**TASK PROMPT**. With the pictures omitted, repeat exactly the lines below starting with the line that has "You are a computer-use agent. The" and going on through the line that has "You are a computer-use agent. 464x340 pixels.".

____ SUPPLIED ENTRIES

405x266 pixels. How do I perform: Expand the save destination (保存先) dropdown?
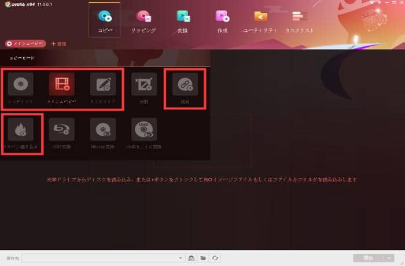point(181,258)
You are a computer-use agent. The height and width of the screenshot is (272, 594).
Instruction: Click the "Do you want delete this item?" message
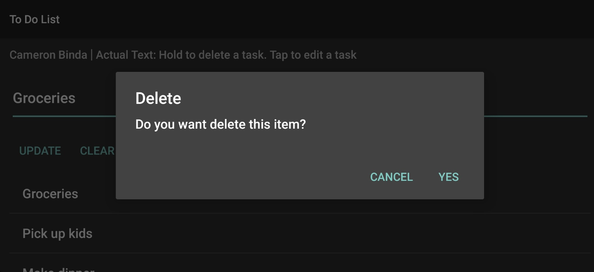point(220,124)
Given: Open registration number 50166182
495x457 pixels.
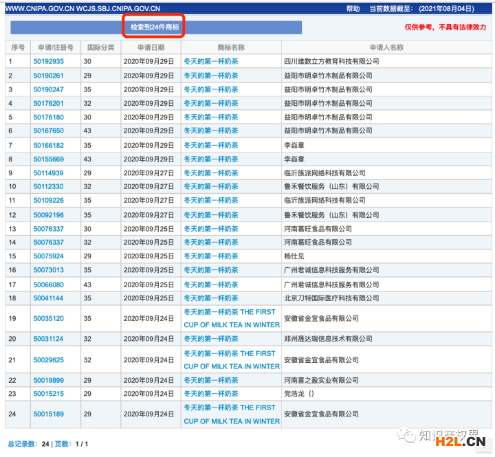Looking at the screenshot, I should (49, 145).
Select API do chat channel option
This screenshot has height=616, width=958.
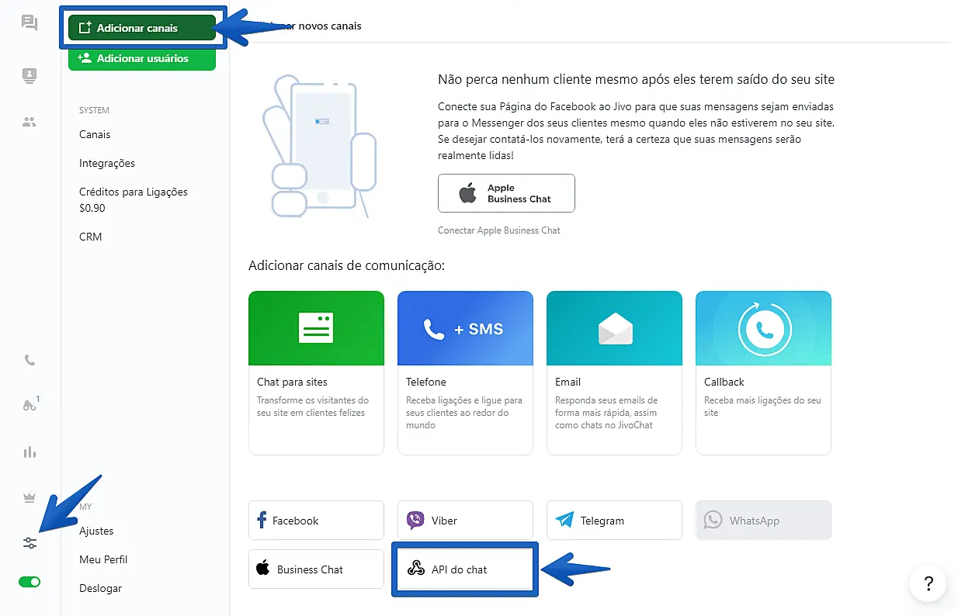[464, 569]
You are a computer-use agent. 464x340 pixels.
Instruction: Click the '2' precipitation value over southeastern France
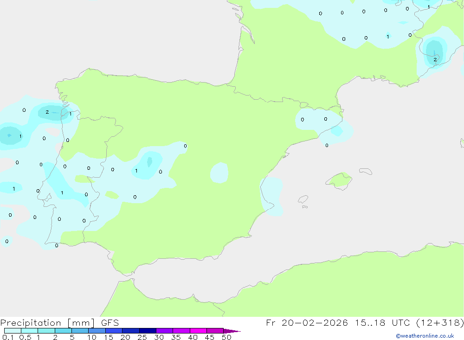point(435,59)
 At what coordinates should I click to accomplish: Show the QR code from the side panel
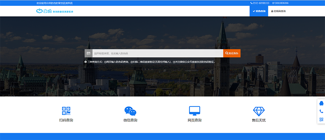coord(321,119)
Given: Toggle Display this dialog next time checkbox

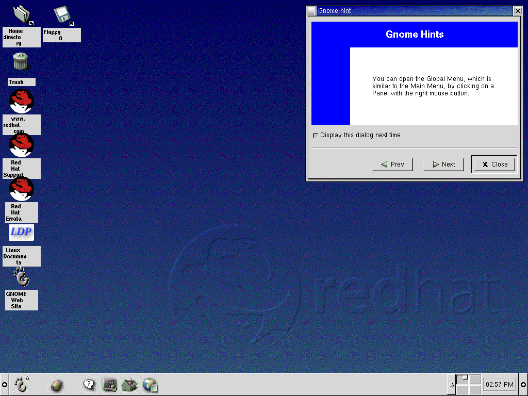Looking at the screenshot, I should pyautogui.click(x=316, y=136).
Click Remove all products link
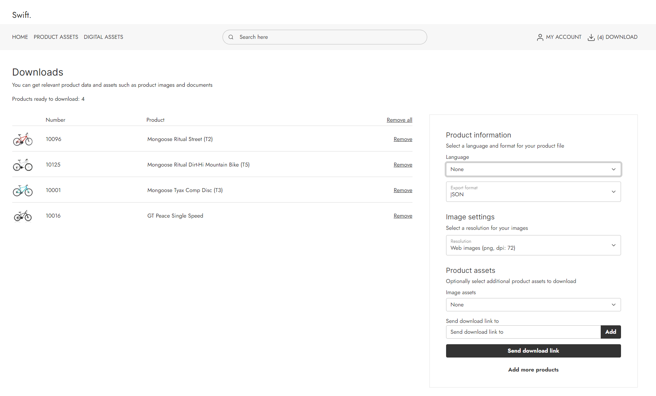This screenshot has height=396, width=656. (x=399, y=120)

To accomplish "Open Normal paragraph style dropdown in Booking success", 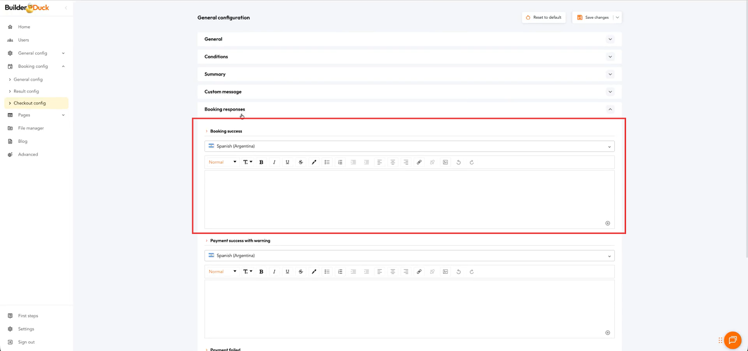I will coord(223,162).
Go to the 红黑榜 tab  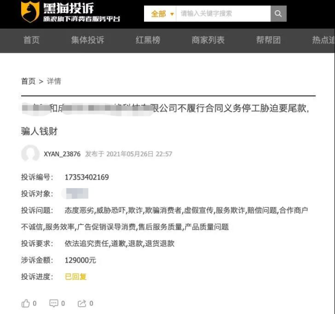(148, 40)
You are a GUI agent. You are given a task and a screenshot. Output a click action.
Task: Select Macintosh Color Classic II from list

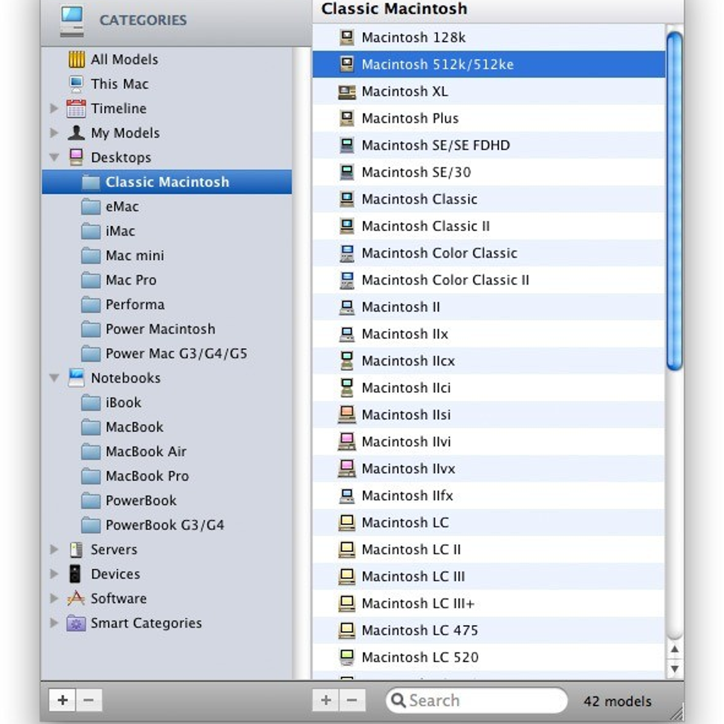pyautogui.click(x=445, y=280)
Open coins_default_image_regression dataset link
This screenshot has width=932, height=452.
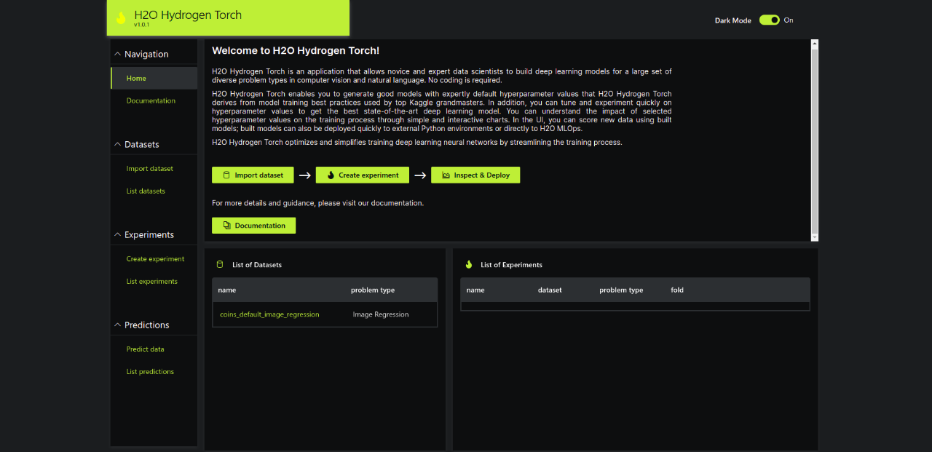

________

**RESULT OF THE TASK**.
You are a computer-use agent. The height and width of the screenshot is (272, 594).
Instruction: Click the "Do you want delete this item?" message
point(220,124)
Given: Open registration number 50166182
495x457 pixels.
Looking at the screenshot, I should (49, 145).
Select API do chat channel option
This screenshot has height=616, width=958.
[464, 569]
You are a computer-use agent. 464x340 pixels.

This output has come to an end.